Ruangan mendadak hening. Bu Ratna mulai merasa ada yang tidak beres.
"Karin, kamu serius?"
"Tentu."
"Aku bahkan berterima kasih."
Vina mulai kehilangan arah. Rencana mereka adalah memancing kemarahan Karin. Namun perempuan itu justru menyerahkan semua peran yang selama ini ingin direbut Vina.
Karin melangkah mendekat.
"Mulai hari ini pakaian Dimas. Kamu yang siapkan. Makannya. Kamu yang urus. Kalau dia pulang larut malam... Kamu juga yang menunggu."
Wajah Vina perlahan menegang.
Karin tersenyum semakin lebar.
"Jangan setengah-setengah. Buktikan kalau kamu memang lebih pantas mengurusnya daripada aku."

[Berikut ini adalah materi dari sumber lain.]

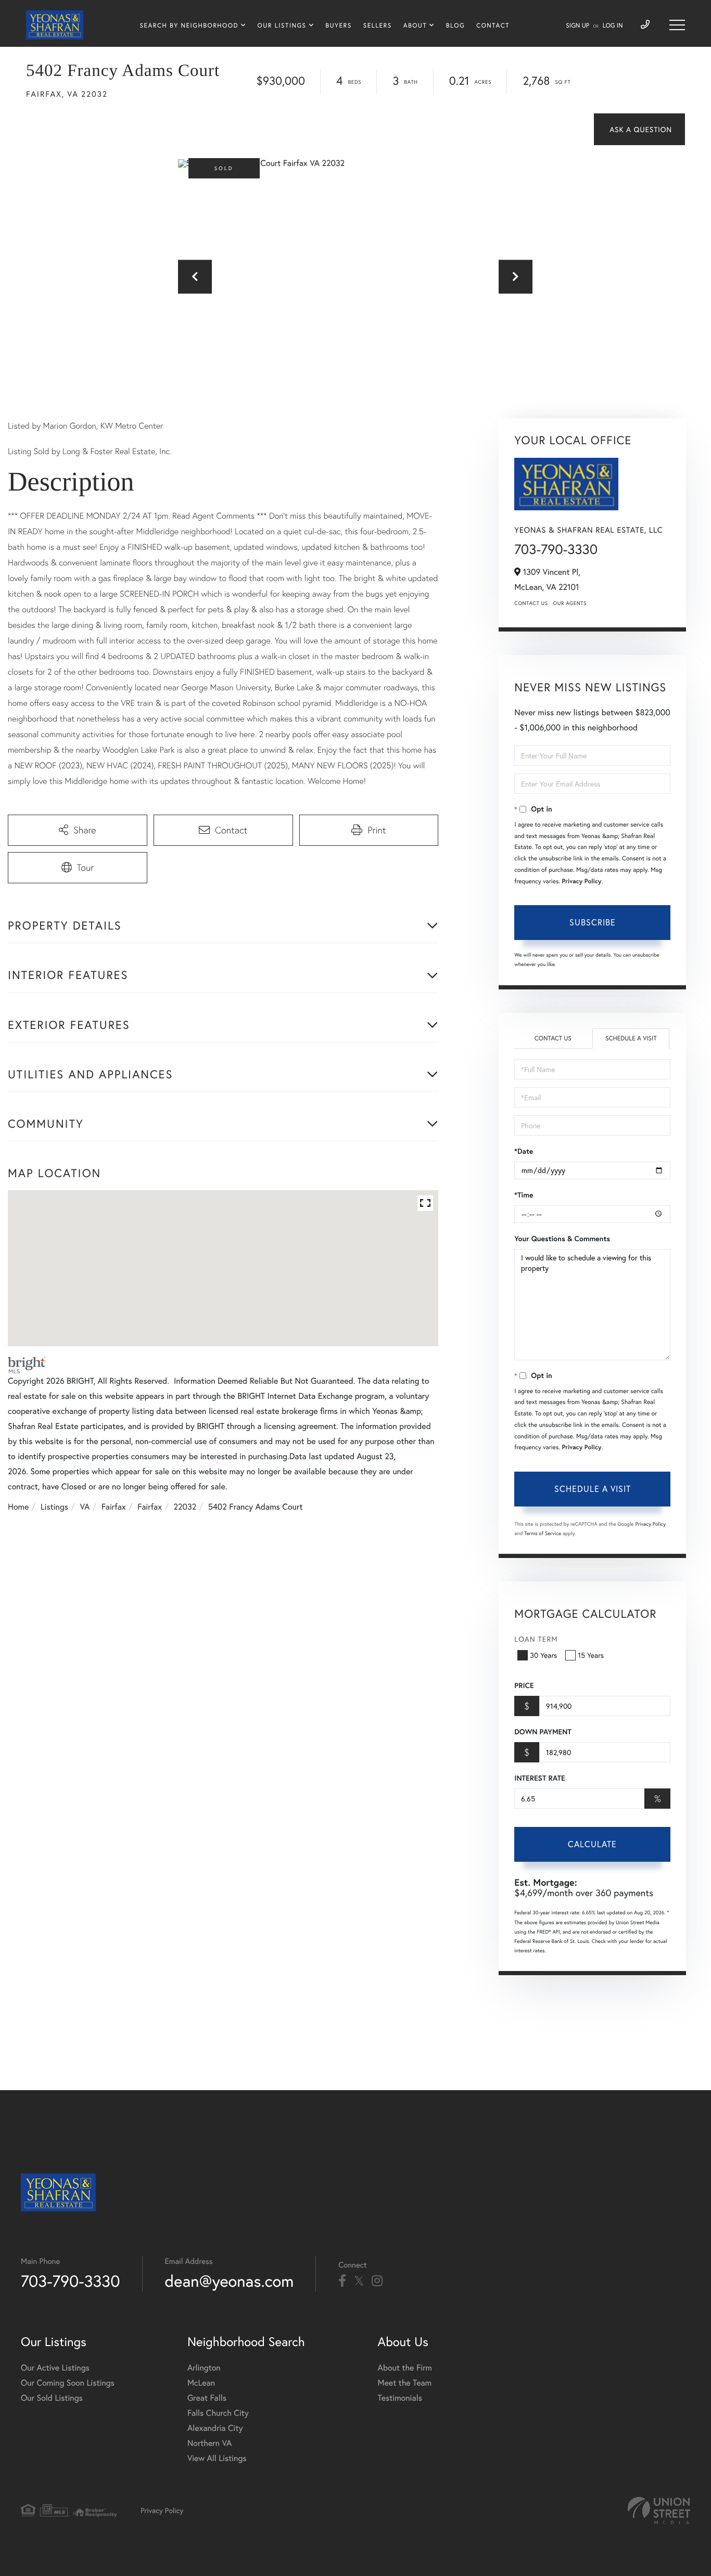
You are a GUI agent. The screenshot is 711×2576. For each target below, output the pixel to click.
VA (85, 1506)
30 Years (543, 1655)
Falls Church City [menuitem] (218, 2412)
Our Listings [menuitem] (282, 26)
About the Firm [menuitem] (405, 2367)
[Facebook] (342, 2281)
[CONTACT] (639, 129)
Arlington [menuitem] (204, 2367)
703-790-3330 (556, 549)
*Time (523, 1195)
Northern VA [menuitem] (209, 2443)
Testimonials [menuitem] (400, 2397)
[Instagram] (377, 2281)
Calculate (592, 1843)
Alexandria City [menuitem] (215, 2428)
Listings (54, 1506)
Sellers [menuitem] (377, 26)
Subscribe (592, 922)
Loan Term (535, 1639)
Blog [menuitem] (455, 26)
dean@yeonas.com (229, 2280)
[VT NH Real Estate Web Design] (659, 2510)
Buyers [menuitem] (338, 26)
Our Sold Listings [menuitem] (52, 2397)
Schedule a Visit (631, 1038)
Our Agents (570, 603)
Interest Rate (539, 1778)
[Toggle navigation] (677, 25)
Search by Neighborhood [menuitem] (189, 26)
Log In (613, 26)
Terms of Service (542, 1533)
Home (18, 1506)
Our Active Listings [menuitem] (55, 2367)
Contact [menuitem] (493, 26)
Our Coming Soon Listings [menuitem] (68, 2382)
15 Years (591, 1655)
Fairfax (113, 1506)
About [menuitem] (415, 26)
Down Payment (542, 1731)
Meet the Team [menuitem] (405, 2382)
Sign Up (577, 26)
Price (524, 1685)
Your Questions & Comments (562, 1238)
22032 (185, 1506)
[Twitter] (359, 2281)
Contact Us (531, 603)
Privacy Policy (582, 881)
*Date (523, 1151)
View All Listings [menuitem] (217, 2458)
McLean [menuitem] (201, 2382)
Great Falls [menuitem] (206, 2397)
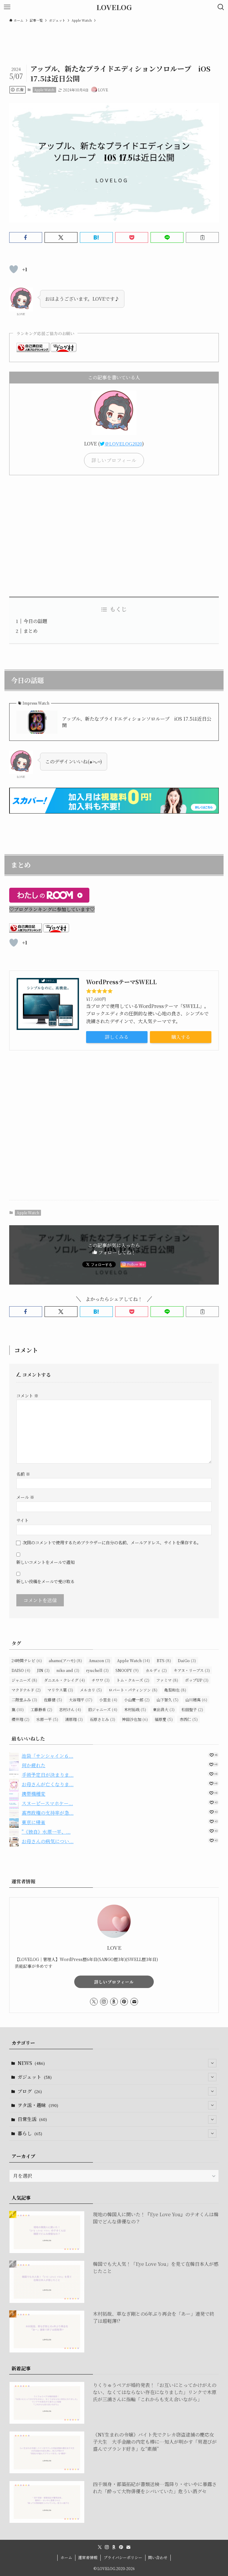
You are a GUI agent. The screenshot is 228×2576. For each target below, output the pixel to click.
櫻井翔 (20, 1719)
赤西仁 (189, 1719)
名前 (23, 1474)
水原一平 (47, 1719)
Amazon (99, 1660)
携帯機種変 (33, 1793)
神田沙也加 (135, 1719)
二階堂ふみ (24, 1699)
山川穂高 (196, 1699)
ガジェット (35, 2077)
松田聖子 (192, 1709)
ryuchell (97, 1670)
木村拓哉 (135, 1709)
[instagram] (104, 2002)
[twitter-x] (94, 2002)
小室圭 (108, 1699)
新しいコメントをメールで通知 (45, 1562)
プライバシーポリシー (123, 2557)
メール (25, 1497)
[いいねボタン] (13, 269)
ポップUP (196, 1680)
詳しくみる (117, 1036)
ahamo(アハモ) (65, 1660)
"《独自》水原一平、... (46, 1831)
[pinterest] (124, 2002)
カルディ (156, 1670)
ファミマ (167, 1680)
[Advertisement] (114, 535)
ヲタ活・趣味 (38, 2105)
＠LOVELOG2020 (123, 443)
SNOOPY (127, 1670)
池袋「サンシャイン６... (47, 1755)
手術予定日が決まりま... (48, 1774)
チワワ (101, 1680)
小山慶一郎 (137, 1699)
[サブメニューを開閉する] (212, 2063)
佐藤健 (53, 1699)
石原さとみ (102, 1719)
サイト (22, 1520)
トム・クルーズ (132, 1680)
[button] (25, 237)
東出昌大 (164, 1709)
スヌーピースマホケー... (47, 1803)
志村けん (70, 1709)
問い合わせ (157, 2557)
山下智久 (167, 1699)
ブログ (30, 2091)
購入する (180, 1036)
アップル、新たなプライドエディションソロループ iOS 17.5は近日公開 (136, 722)
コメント (27, 1395)
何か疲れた (33, 1765)
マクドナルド (26, 1690)
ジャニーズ (24, 1680)
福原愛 (164, 1719)
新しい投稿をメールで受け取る (45, 1581)
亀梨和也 (175, 1690)
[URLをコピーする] (202, 237)
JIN (43, 1670)
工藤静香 (41, 1709)
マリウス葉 (60, 1690)
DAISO (21, 1670)
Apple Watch (44, 89)
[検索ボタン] (221, 7)
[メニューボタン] (7, 7)
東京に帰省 (33, 1822)
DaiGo (187, 1660)
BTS (164, 1660)
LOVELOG (114, 7)
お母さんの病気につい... (48, 1841)
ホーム (66, 2557)
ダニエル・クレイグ (64, 1680)
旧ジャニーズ (102, 1709)
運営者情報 (87, 2557)
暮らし (30, 2133)
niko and (67, 1670)
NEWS (31, 2063)
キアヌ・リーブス (192, 1670)
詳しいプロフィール (114, 1982)
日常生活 (32, 2119)
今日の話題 (35, 621)
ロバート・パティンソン (133, 1690)
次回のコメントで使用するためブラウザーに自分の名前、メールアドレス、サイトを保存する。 (112, 1542)
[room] (114, 2002)
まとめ (30, 630)
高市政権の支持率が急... (48, 1812)
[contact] (134, 2002)
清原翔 (74, 1719)
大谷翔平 (80, 1699)
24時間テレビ (27, 1660)
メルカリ (91, 1690)
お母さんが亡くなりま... (48, 1784)
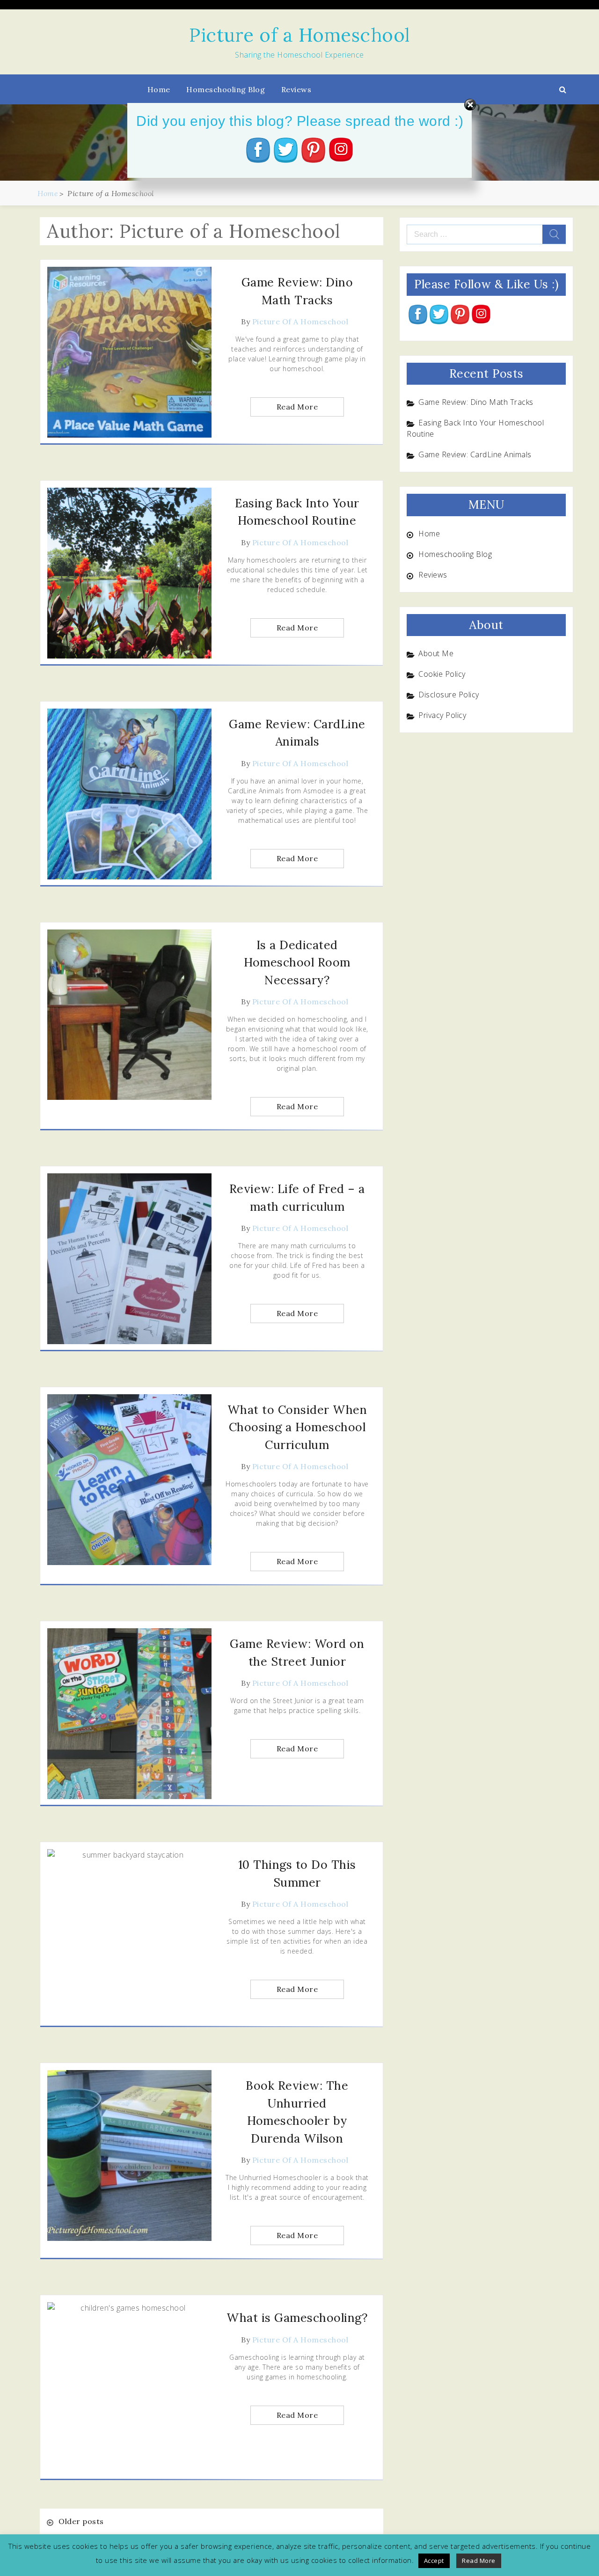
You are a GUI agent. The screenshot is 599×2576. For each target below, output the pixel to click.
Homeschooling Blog (225, 89)
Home (158, 89)
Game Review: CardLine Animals (475, 454)
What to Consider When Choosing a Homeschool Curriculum (297, 1427)
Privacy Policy (442, 715)
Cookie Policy (442, 674)
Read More (297, 406)
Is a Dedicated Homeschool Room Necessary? (297, 962)
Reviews (296, 89)
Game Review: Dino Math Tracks (475, 402)
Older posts (81, 2521)
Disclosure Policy (448, 694)
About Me (435, 653)
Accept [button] (434, 2560)
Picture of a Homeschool (299, 35)
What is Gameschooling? (296, 2317)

Setelah berkata demikian, Karin berbalik hendak pergi.
Namun langkahnya kembali terhenti.
"Oh iya."
Ia menoleh kepada Bu Ratna.
"Kalau nanti Dimas marah karena kemejanya salah disetrika... atau dasinya tidak sesuai warna jasnya... jangan salahkan aku. Sebab tadi Ibu sendiri yang menyerahkan semua urusan itu kepada Vina."
Selesai berkata demikian, Karin melangkah pergi menuju lantai atas. Meninggalkan Bu Ratna dan Vina yang hanya bisa saling menatap. Untuk pertama kalinya, mereka merasa permainan yang mereka susun tidak berjalan sesuai rencana.